Gilmore Girls is somehow all of those things combined. There are no wizards, but Stars Hollow is a charming, idyllic world where it snows maybe once a year and rains almost never, and even in the dead of winter you can walk around with your coat unzipped. (This is a detail that bothers me, because I live about 2 hours south of where I imagine Stars Hollow would be, and I can’t go outside in the winter without every single inch of my flesh protected from the elements.) It’s also a world where all the hottest boys in town apparently can’t resist a girl in turtleneck sweaters (and sheepskin jackets) who loves reading. Speaking of which, Gilmore Girls gives Felicity a run for its money when it comes to sweaters and unbecoming fashions (I love the shrug trend of 2005–2006––what was with that?); it’s also got Felicity’s young adult/twenty-something angst, but strikes a healthier balance by incorporating more lighthearted banter, picnic basket auctions, and Kirk. The tone of Felicity is often very serious and reflective; Gilmore Girls peppers the more solemn moments with silliness and fun. (And Kirk.) And, like Hanson’s music, the show reminds me of everything I loved and now miss about growing up, even if I didn’t know I loved it at the time and couldn’t imagine missing it.

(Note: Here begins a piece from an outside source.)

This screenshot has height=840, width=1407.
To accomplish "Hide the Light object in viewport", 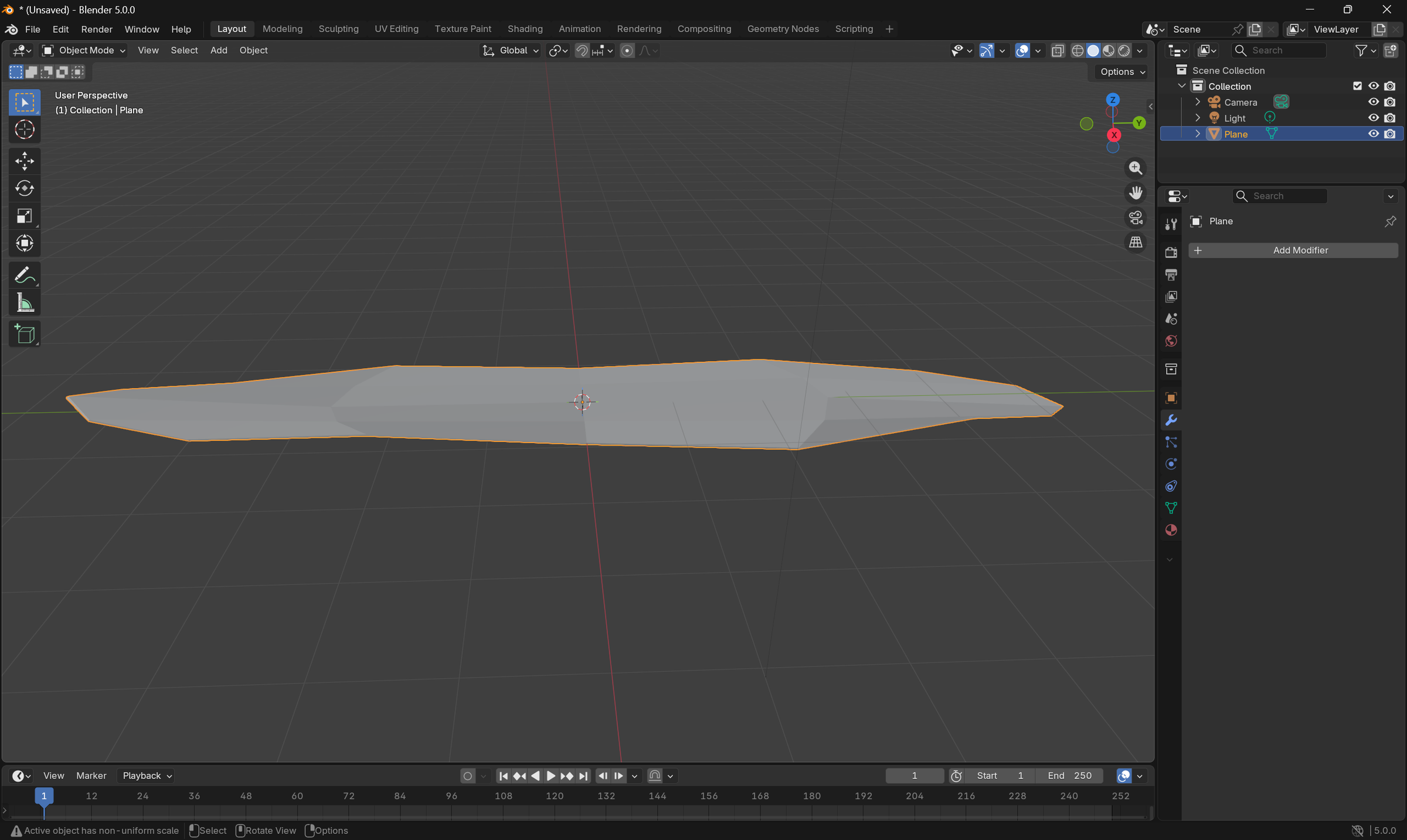I will click(x=1374, y=117).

Gilmore Girls is joyful at its core. It celebrates life and it made me remember why that is important. There is a time and a place for angst, and it is often necessary to express anger, maybe more so now than ever. But I would like to think that it’s just as important to find reasons to celebrate and be happy.
Last weekend was my bridal shower, an event I had been nervous about for myriad reasons. First, I feel a little weird about bridal showers conceptually; they feel sillier and more frivolous than even a wedding, and also vaguely sexist, though well-intentioned. I was also concerned about how I would handle myself. I’m uncomfortable in the role of The Bride. I don’t like being the center of attention or, really, anyone looking at me for any reason. I’m not good at chit-chat or gushing, particularly about household goods. But my gratitude for my loved ones (and desire to buy an ivory lace dress) outweighed these concerns, and I got myself pumped up and in the mood and in my new dress from the Loft (50% off!), and I bravely marched into the restaurant ready to seize the day and put on my best smile and act polite and happy. And almost immediately, in spite of myself, my heart felt like it had burst open. What a wonderful feeling, to have people you love and who love you in return in one room, for you. What a wonderful thing to, in a single moment, look at the faces of women from every stage of your life.
At some point, the Gilmore Girls theme song began to play. A song that I had once found so annoying and cheesy now felt like the perfect song for the day, for the year, for the people I was surrounded by. I started to cry, because I was so happy.